Juliane Henrich wuchs in Bielefeld auf. Sie studierte Literarisches Schreiben am Deutschen Literaturinstitut Leipzig und Kunst und Medien an der Universität der Künste Berlin. 2012 war sie Meisterschülerin bei Thomas Arslan. Die Künstlerin lebt und arbeitet heute in Neukölln. Ihre Filme werden vom Arsenal Institut für Film und Videokunst vertrieben.

Womit beschäftigst du dich in deiner künstlerischen Arbeit?
Mit Orten, die sich verändern, umstrukturiert oder überschrieben werden. Einer meiner Filme „.spurnahme“ zeigt einen Ort in Berlin-Mitte, auf dem jetzt die Zentrale des BND gebaut wird. Früher war dort ein preußischer Exerzierplatz, zu DDR-Zeiten das „Stadion der Weltjugend“. Mich interessieren die unterschiedlichen Nutzungen desselben Ortes. Gerade arbeite ich an einem Essayfilm, der sich mit der „Idee von Westdeutschland“ und einem damit verbundenen Gefühl von Sicherheit auseinandersetzt, das für mich auch mit einer bestimmten Architektur zusammenhängt – mit Großsiedlungen einerseits und Einfamilienhäusern andererseits.

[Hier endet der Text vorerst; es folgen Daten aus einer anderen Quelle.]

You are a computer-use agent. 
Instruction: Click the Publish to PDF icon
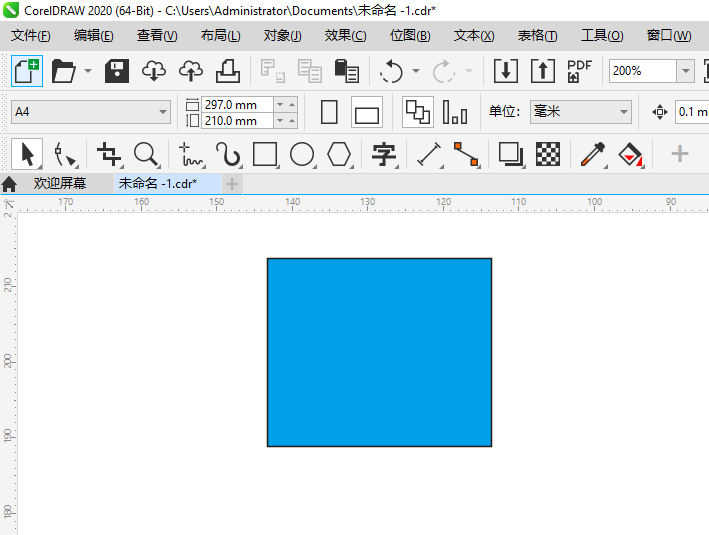579,71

Was möchtest du persönlich mit dem Goldrausch-Künstlerinnenprojekt erreichen?
Ich möchte meinen Standpunkt im Kunstfeld ausloten und Netzwerke erweitern.

Was macht heute eine gute Künstlerin aus?
Ruhe zu bewahren und das im Blick zu behalten was einem wichtig ist – jenseits von Modeerscheinungen.

Was möchtest du mit deiner Kunst bewirken?
Einen Dialog, über Themen, die mich selbst interessieren. Hinter meinen Filmen steht oft ein politisches Interesse, Sachen herauszustellen, die nicht auf den ersten Blick sichtbar sind.

Welche Ausstellung in Berlin sollte man unbedingt sehen?
Ende Mai eröffnet in der Berlinischen Galerie die Ausstellung „RADIKAL MODERN-Planen und Bauen im Berlin der 1960er-Jahre“. Die Architektur der sechziger Jahre und die ideologischen Modelle dahinter finde ich interessant.